La crema va valutata in base al suo colore, con un minino del giallo pallido e il massimo del marrone tonaca di frate, colore quest’ultimo che si raggiunge con il caffè Robusta tostato scuro e con l’Arabica ben tostata. Altrettanto importante è la consistenza e la tessitura della crema, quest’ultima valutata al massimo quando è estremamente fine e simile a una panna colorata. Determinante per il giudizio su una crema è la sua durata, il suo collasso e l’aroma che ne scaturisce. Il modo migliore per questa valutazione è di lasciare l’espresso fermo nella tazzina, senza agitare o mescolare. In queste condizioni per il calore del caffè vi è la liberazione degli aromi della sua parte liquida, mentre le bollicine della crema scoppiano anche per l’azione di composti aromatici che abbassano la tensione superficiale e liberano l’anidride carbonica che veicola le molecole aromatiche della loro membrana. Per questo oggi non è più valido considerare un paramento di qualità della crema la sua persistenza oltre i due minuti, ma al contrario una crema persistente che non libera aromi, è da ritenere una caratteristica negativa.

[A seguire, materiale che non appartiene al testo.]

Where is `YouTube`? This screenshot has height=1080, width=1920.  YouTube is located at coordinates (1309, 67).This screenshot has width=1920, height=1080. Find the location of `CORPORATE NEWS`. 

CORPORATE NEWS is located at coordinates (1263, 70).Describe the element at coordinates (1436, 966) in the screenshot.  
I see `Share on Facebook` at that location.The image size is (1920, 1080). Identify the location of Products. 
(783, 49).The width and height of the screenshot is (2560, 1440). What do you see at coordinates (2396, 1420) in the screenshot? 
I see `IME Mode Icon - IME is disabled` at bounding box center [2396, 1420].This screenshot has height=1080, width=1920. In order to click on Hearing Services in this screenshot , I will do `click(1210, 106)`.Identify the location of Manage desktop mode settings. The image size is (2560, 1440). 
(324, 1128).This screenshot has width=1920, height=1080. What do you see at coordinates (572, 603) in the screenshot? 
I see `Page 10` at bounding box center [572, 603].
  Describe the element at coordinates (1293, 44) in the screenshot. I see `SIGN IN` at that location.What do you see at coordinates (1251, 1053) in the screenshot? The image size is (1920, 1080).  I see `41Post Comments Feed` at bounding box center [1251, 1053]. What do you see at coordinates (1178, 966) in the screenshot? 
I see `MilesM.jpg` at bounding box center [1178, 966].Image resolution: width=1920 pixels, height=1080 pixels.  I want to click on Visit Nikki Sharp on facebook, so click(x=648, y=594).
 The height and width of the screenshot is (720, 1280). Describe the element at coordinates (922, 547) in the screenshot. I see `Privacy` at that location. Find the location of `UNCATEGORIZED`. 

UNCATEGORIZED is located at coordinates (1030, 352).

La crema va giudicata per il suo aroma e il suo gusto che vanno attenta-mente analizzati e per fare questo bisogna tenere conto anche della tazzina. Le caratteristiche del materiale e la forma della tazzina intervengono nel mantenere la temperatura del caffè e sui moti convettivi che garantiscono una regolare distribuzione della crema in superficie generando una precisa direzione delle microbolle, la regolarità della crema e la sua persistenza. Per gustare a dovere l’Espresso Italiano la tazzina di porcellana è la migliore in assoluto e sono da bandire le tazzine di vetro, plastica e carta, per lo stesso motivo per cui nessuno penserebbe di offrire un vino di qualità in un bicchiere di plastica o carta! Anche per il buon caffè abolizione quindi della plastica che oggi è inoltre coerente con l’eliminazione delle stoviglie monouso!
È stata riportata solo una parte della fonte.